WHAT THE EXERCISE ASKS
Everything from the line with "This screenshot has width=1024, height=577." to the end of the data below, both lines included, should be transcribed exactly; please omit the pictures.

INPUT MATERIAL
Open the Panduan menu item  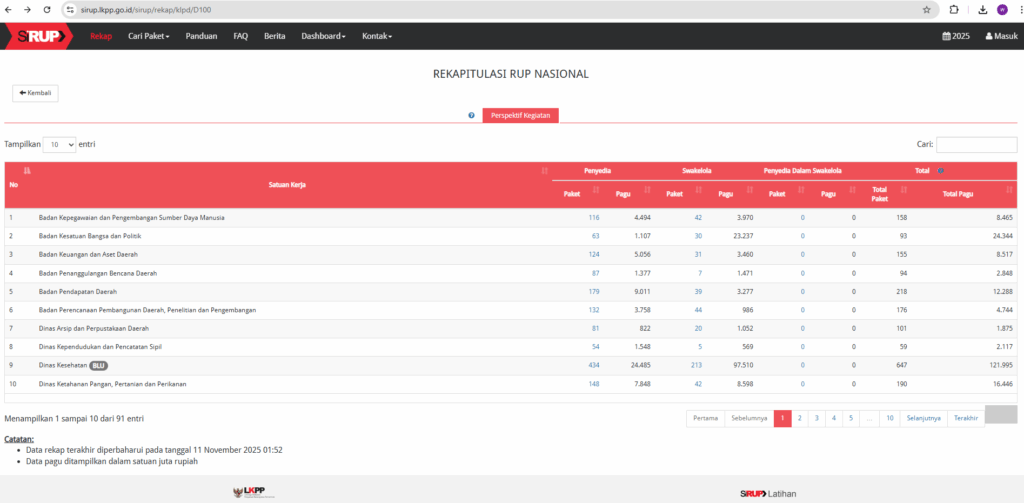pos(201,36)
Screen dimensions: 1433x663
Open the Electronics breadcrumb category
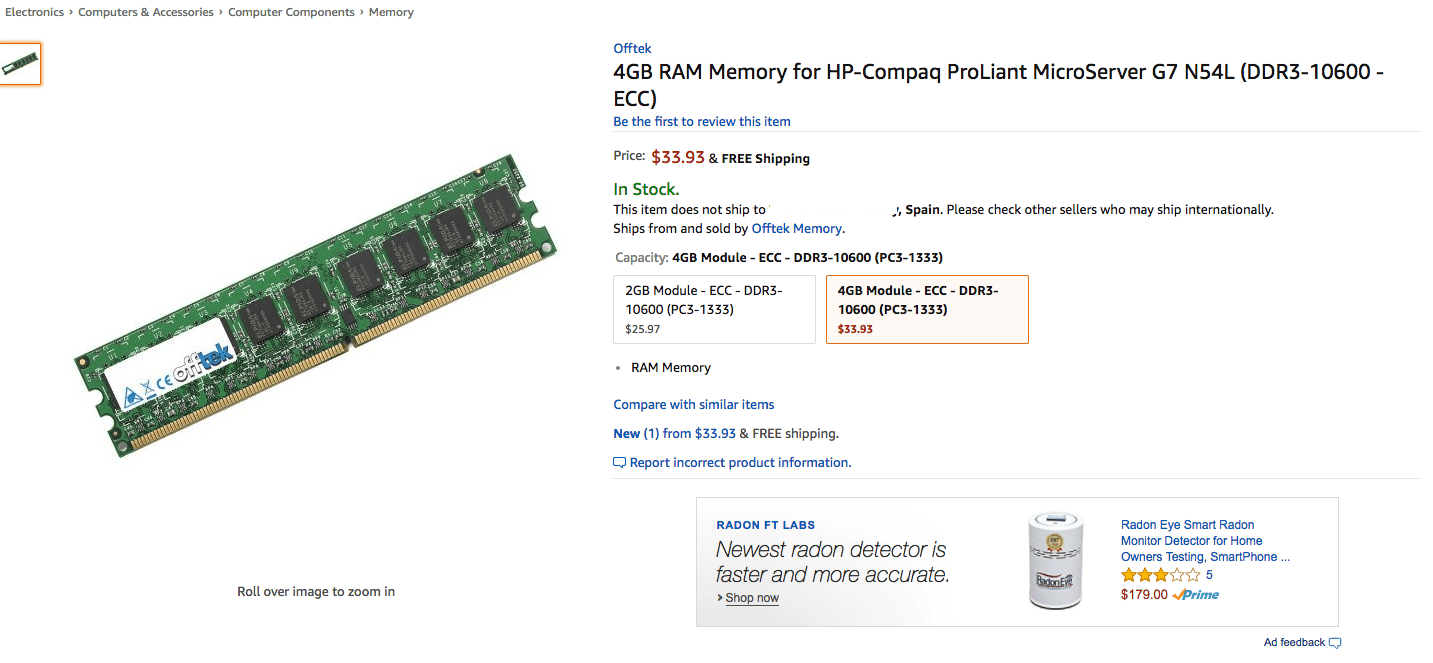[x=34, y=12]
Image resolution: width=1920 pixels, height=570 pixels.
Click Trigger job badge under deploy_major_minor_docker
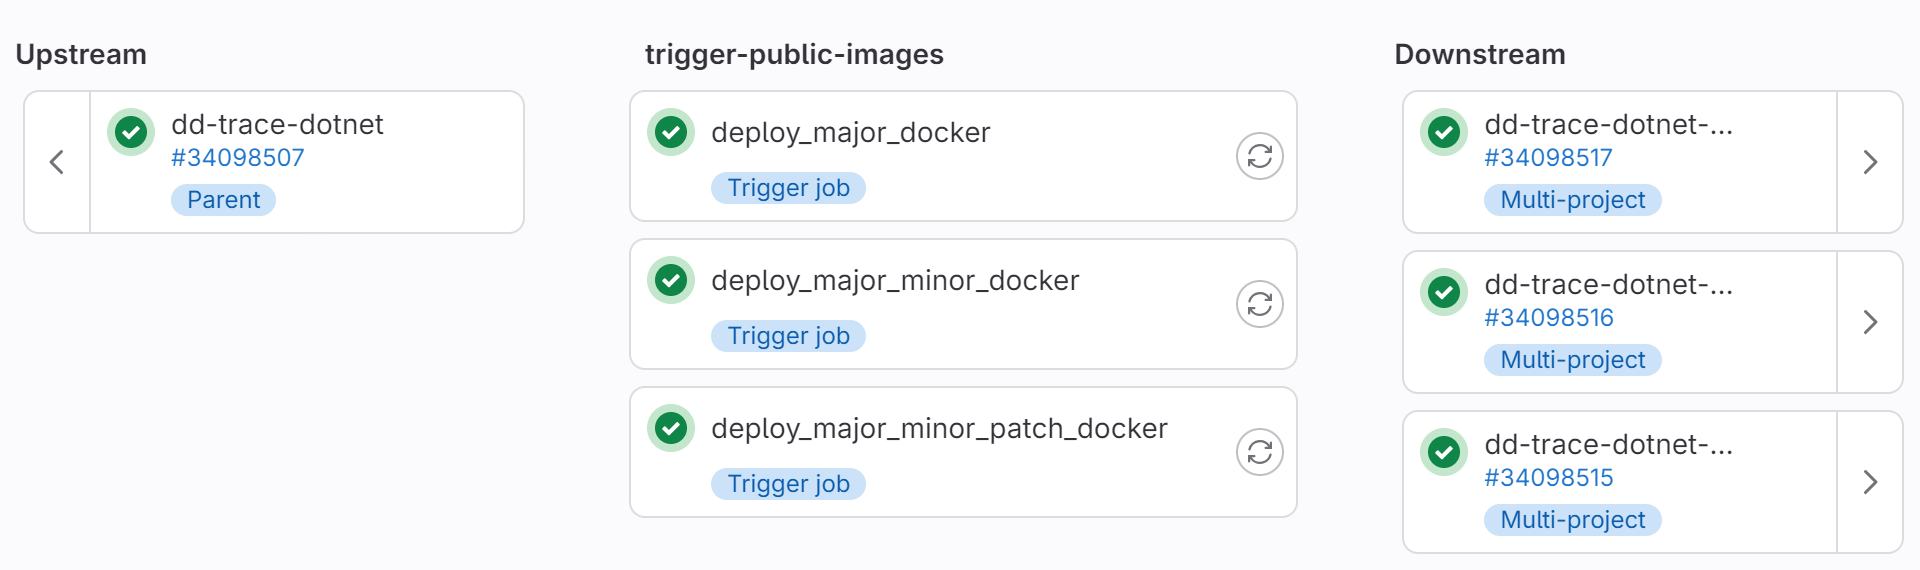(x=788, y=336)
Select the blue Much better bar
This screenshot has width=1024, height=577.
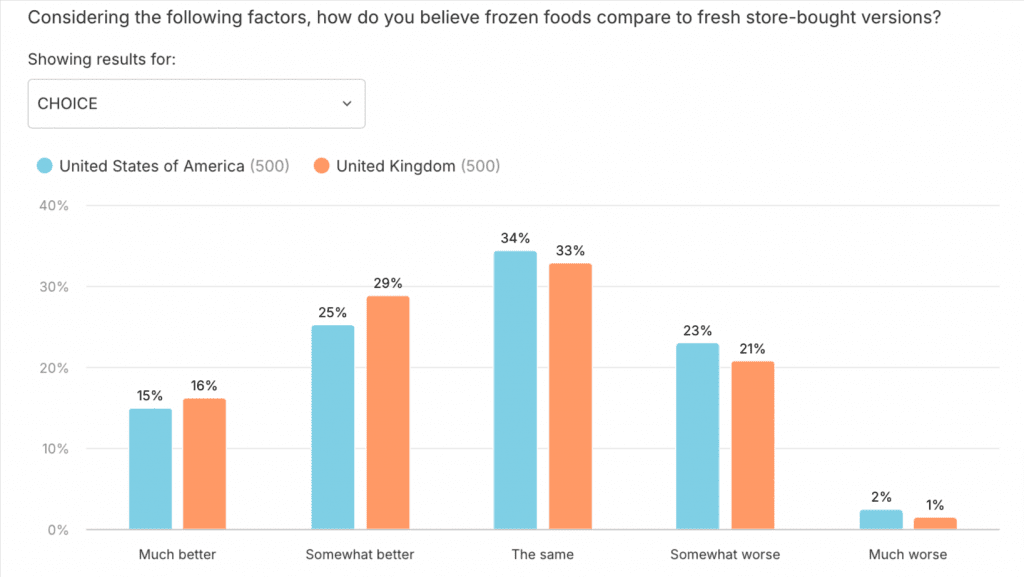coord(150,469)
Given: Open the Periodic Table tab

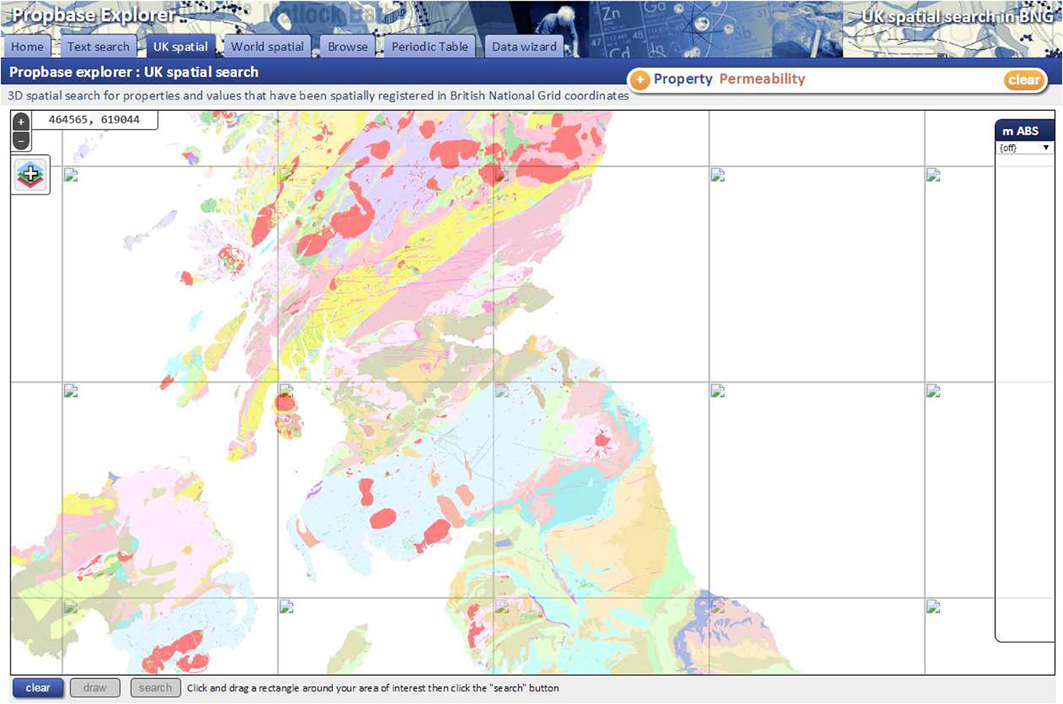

FINISHED EXERCISE
This screenshot has width=1024, height=577.
coord(150,469)
Given: Open the Periodic Table tab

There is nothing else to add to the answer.